The study cites some brands that get some of the elements right: 

- Axe's brand community managers, "Axe Voices," create and distribute lifestyle and product content across social channels and spend hours every day responding to all comment or messages, the study notes.

- Heineken's "Departure Roulette" is an airport-based experience in which people can trade their tickets for a trip to an unknown destination, aligning with people’s desire for adventure.

- Adidas gets kudos for aligning with aspirations: the brand recently asked dozens of women to photograph something that motivated them to work out and the result challenged the brand’s preconceptions about people’s goals and informed new product development.

- Volkswagen's "Why VW" platform showcases its history as a brand, letting people tell stories about their own history with the brand, and showcases them. 

Jennifer Cohan, global chair of consumer marketing at Edelman, says the study offers up three key takeaways. "First, we believe that the marketing communications needs to change." She tells Marketing Daily that what tends to happen is product marketing happens behind closed doors "And only when it's 'prime time' do they emerge to consumers." She notes that product development and marketing tend to be linear: the product is readied and the consumer is the end point. 

"What we find is that people want to be involved.
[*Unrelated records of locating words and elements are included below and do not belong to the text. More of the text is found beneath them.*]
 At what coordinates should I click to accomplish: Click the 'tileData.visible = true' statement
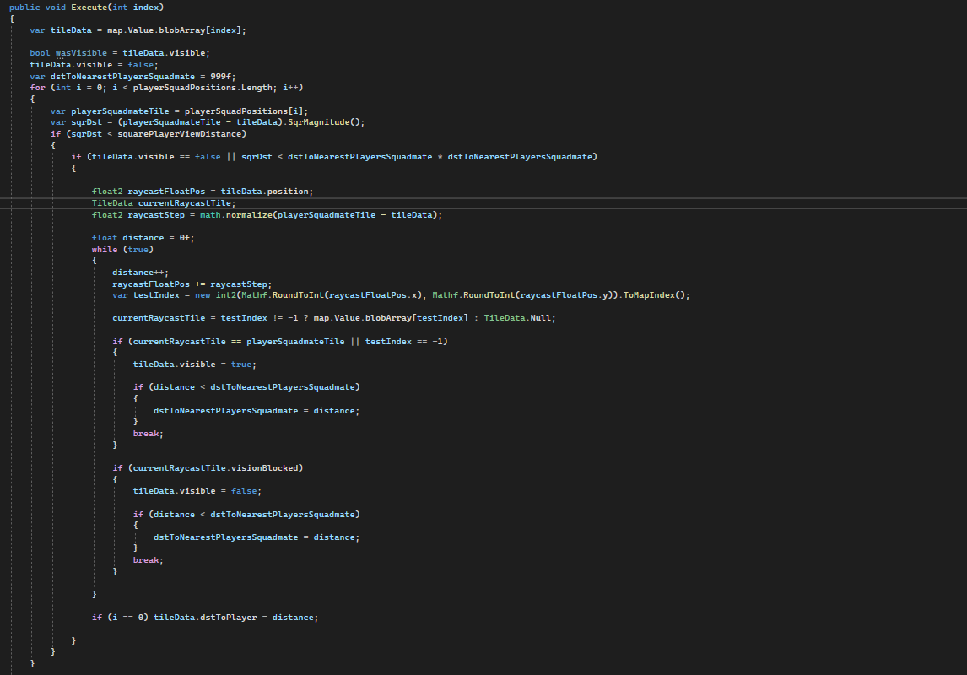click(x=192, y=365)
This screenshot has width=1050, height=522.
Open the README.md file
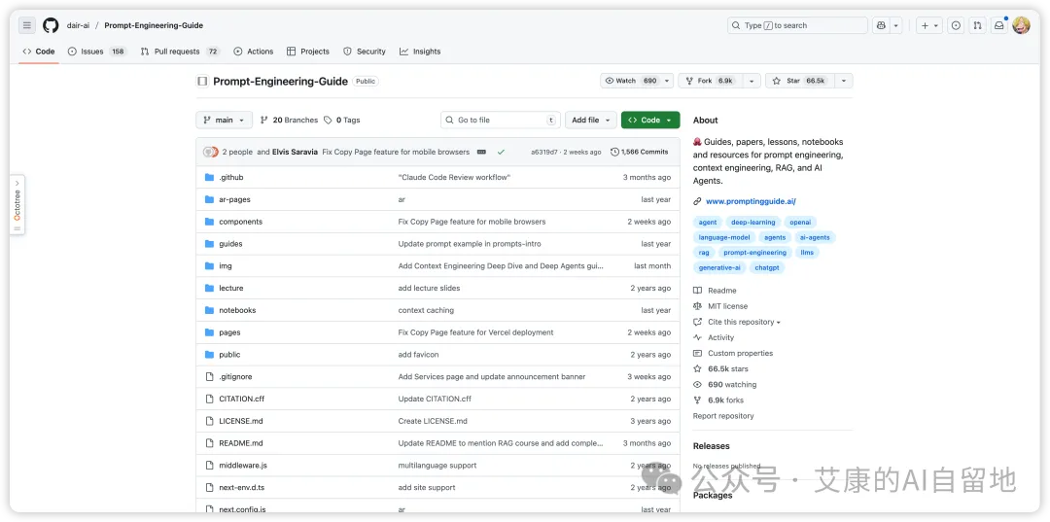pos(240,443)
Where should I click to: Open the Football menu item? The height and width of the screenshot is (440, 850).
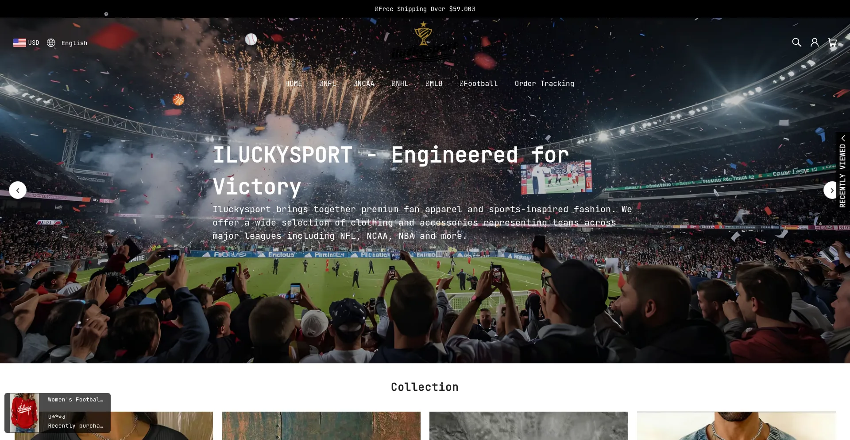[x=478, y=84]
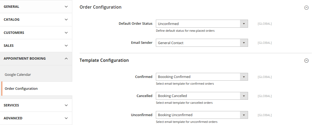Screen dimensions: 312x125
Task: Open the Email Sender dropdown
Action: pyautogui.click(x=202, y=43)
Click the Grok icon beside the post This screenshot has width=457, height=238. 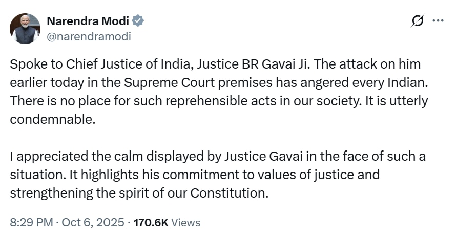pos(418,21)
They want to have a real discussion about what's important -- they care about -- and they want the brand to respond." And they want brands to be transparent and open with them, she explains. "What it means is brands should incorporate the consumer every step of the way, listening to what people talk about and create opportunities for them to be involved in things like beta testing."

She also argues for a merging of brand marketing and corporate communications to create brand narrative -- and that there's an opportunity for brands to reconsider how brands are using existing channels to extract value. "Don't just think of social communities for content but use them to ask questions."